TBA Diary: Andrew Dinwiddie, Get Mad at Sin!

It didn't take long for things to get very awkward last night at the first performance of Get Mad at Sin!, actor Andrew Dinwiddie's uncannily faithful reenactment of a Jimmy Swaggart sermon, delivered in Van Buren, Ark. and released on vinyl in 1971 under the title The Ring of Fire: A Message for the Young People of Today.

Let me back up a moment: Andrew Dinwidde is a New York actor, who has undertaken to perform a 40-year-old sermon on the dangers facing youth in America. It is not a satire, or some sort of metatheatrical statement. Dinwiddie has studdied the way Swaggart spoke, moved and wore his hair during the evangelist's glory days, before the television fame and the Swaggart Bible College and the prostitute and the much-mocked tearful apology.

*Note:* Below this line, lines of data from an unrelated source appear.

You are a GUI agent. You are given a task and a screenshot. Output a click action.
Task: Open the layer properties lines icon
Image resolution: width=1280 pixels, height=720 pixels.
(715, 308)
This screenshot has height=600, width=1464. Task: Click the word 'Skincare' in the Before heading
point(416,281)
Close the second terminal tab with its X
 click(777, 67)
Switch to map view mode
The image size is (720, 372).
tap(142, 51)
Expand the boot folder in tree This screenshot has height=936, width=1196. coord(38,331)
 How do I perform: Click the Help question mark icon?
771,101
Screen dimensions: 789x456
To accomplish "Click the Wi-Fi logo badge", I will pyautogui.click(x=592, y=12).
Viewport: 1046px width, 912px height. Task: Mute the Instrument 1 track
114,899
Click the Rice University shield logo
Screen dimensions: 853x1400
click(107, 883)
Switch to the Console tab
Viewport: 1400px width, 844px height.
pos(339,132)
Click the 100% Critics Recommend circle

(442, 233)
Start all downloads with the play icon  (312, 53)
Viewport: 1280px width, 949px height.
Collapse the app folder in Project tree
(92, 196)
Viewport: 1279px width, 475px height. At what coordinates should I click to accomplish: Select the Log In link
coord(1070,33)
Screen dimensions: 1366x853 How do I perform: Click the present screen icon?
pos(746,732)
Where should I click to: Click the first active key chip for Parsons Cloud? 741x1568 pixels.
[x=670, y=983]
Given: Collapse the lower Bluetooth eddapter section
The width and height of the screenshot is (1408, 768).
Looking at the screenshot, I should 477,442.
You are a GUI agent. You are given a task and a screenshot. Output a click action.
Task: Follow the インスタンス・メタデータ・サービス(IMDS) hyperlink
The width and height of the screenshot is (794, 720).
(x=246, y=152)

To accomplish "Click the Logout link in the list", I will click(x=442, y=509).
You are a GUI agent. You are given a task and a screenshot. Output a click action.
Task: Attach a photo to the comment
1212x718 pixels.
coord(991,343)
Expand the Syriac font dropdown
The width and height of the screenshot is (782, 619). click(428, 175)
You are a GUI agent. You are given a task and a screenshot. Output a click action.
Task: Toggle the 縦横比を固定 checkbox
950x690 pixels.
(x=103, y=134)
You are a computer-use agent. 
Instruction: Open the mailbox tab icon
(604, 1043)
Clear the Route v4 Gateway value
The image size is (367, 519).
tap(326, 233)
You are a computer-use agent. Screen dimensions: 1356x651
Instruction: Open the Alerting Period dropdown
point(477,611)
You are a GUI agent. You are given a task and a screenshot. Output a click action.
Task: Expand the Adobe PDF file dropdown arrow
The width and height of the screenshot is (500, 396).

At this week's Time-Based Art festival, Dinwiddie is channeling Swaggart in a tent outside Washington High School, intended, I assume, to evoke the feel of a good ol' fashioned revival. It does not. Sure, there are bare bulbs overhead, a raked runway down the middle of the room and a smell in the dusty air that I associate with county fairs and cattle yards, and that's all sort of ol' fashioned, but the revivals I attended with friends—rural revivals, mind—happened indoors. And even if the tent did not feel like budget television set piece, it was full of skinny white people wearing black t-shirts and tiny glasses (and Oregonian theater critic Marty Hughley, who while not white does have tiny glasses). How many of them had been to a church service in the last 20 years, let alone a revival?

And thus the awkwardness: I sat between two of these tiny-eyeglassed baby boomer honkies, who were determined to find the whole affair hilarious. I don't know why; Swaggart's sermon deals with teen pregnancy, addiction, pharmaceutical dependency, the evils of oversexed advertising and epidemic syphilis and gonorrhea—and the dangers of rock 'n' roll, sure, but mostly the other stuff. While I believe Swaggart misdiagnoses the cause (he thinks it's all the devil's fault, naturally) he's not wrong about the symptoms.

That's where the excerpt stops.